The title Huangdi Yinfujing combines three Chinese words. The first Huangdi 黃帝 "Yellow Emperor" and last jing 經 "classic; scripture; book" are common in titles of other Chinese classic texts. For example, the Huangdi Neijing "Yellow Emperor's Inner Classic" and Huangdi Sijing "Yellow Emperor's Four Classics". The second word yinfu "hidden/secret talisman/correspondence" is an uncommon compound of yin 陰 (of yin and yang) "shady place; passive; negative; secret; hidden" and fu 符 " tally (with two halves); talisman; symbol; charm; amulet".
Fu means a seal, divided into two parts.
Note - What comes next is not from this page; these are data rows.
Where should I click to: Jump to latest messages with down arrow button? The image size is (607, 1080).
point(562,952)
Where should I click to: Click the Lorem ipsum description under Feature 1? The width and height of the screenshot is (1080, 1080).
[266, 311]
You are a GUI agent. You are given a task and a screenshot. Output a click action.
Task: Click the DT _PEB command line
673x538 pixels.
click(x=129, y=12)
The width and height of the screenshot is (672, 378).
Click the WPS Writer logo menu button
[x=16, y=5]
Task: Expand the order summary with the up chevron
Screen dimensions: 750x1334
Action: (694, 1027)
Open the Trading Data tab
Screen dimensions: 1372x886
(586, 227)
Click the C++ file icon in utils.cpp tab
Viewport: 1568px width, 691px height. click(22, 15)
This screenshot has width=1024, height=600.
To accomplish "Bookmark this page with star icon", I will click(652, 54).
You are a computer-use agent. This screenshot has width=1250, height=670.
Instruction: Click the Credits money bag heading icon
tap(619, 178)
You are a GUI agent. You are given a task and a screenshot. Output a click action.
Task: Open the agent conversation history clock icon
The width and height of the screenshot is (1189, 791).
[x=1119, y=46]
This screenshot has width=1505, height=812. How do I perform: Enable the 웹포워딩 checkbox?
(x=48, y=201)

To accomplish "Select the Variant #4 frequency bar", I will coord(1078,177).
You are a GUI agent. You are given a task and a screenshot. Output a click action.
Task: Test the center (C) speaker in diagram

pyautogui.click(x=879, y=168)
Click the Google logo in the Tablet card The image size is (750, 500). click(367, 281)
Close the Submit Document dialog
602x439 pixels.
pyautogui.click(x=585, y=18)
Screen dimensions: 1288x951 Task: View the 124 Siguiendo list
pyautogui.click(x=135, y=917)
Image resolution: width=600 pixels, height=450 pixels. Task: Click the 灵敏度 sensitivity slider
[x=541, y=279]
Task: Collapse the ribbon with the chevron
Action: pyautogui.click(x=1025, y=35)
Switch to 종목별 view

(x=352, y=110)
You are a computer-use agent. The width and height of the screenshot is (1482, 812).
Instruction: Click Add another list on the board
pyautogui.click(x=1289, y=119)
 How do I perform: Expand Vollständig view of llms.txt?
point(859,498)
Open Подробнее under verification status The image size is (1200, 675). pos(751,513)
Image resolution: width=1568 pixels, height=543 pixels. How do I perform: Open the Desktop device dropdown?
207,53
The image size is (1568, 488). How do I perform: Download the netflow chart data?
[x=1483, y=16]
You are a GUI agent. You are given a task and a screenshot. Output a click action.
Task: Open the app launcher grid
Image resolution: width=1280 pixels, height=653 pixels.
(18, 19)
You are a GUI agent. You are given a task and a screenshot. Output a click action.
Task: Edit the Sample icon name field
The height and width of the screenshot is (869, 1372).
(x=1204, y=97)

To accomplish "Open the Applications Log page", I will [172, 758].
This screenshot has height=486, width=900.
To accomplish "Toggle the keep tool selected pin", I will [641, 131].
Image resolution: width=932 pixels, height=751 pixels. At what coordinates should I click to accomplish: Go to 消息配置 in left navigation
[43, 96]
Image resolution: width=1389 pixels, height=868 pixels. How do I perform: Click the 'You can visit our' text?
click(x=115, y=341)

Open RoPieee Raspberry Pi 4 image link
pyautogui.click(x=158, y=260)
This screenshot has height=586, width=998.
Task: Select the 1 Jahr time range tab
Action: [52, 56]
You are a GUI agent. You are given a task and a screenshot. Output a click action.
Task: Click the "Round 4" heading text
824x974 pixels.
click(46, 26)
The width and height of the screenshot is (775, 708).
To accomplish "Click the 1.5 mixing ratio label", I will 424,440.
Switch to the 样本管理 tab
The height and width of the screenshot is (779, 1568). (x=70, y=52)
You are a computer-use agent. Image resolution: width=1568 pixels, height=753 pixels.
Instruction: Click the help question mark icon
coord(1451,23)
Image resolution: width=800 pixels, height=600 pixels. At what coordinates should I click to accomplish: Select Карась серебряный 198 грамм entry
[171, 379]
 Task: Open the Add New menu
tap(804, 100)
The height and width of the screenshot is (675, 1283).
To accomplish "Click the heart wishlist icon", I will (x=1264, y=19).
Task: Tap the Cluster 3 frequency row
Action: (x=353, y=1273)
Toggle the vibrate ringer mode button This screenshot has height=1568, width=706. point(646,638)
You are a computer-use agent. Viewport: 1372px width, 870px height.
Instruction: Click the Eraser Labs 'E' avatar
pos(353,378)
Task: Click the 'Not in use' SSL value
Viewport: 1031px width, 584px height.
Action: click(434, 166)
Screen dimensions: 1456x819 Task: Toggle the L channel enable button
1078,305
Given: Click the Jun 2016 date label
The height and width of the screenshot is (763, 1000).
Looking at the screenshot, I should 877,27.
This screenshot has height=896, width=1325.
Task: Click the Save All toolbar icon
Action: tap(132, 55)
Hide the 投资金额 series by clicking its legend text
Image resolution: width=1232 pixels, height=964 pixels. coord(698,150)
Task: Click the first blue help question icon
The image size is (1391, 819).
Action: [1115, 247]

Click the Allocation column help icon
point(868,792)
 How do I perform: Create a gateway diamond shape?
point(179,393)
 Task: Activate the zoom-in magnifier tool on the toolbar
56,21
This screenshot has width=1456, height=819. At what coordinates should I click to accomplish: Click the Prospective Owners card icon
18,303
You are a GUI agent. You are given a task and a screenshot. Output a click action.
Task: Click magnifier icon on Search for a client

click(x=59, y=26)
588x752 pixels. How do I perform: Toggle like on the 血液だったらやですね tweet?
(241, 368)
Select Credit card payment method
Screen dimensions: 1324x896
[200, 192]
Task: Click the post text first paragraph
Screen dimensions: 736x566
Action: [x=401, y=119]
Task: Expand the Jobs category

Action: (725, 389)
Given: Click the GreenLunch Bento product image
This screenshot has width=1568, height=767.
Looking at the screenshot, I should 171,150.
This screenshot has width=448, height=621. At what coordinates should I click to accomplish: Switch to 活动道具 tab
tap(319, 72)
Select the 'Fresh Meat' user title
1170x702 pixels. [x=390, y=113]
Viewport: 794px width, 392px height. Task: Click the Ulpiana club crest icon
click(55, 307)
On one half of this seal we have the visible phenomena of the world around us; this we can all see, but, the diagram being incomplete, we require the other half of the seal, that bearing the 道理 [daoli "principle, truth; reason"] of Heaven or the Unseen World, before we can understand the why and the wherefore of the existing order of things.
Fulu 符籙 "Daoist secret talismanic writing; Daoist magic formulas" refers to charms written in peculiar characters, often on yellow paper (for instance, see jiangshi).

English translations of Yinfujing illustrate semantic problems with the title:
- Clue to the Unseen
- Classic of the Harmony of the Seen and the Unseen
- Scripture for Joining with Obscurity
- Scripture of the Hidden Contracts
- Classic on Yin Convergence
- Scripture on "Unconscious Unification"
- Secret Military Warrant Manual
- Scripture on the Hidden Talisman
- Scripture on the Hidden Fitness
- Scripture of Hidden Contracts
- Book of the Hidden Agreement
Note the omission of Huangdi above, which all the translators render as "Yellow Emperor", excepting Komjathy's "Yellow Thearch".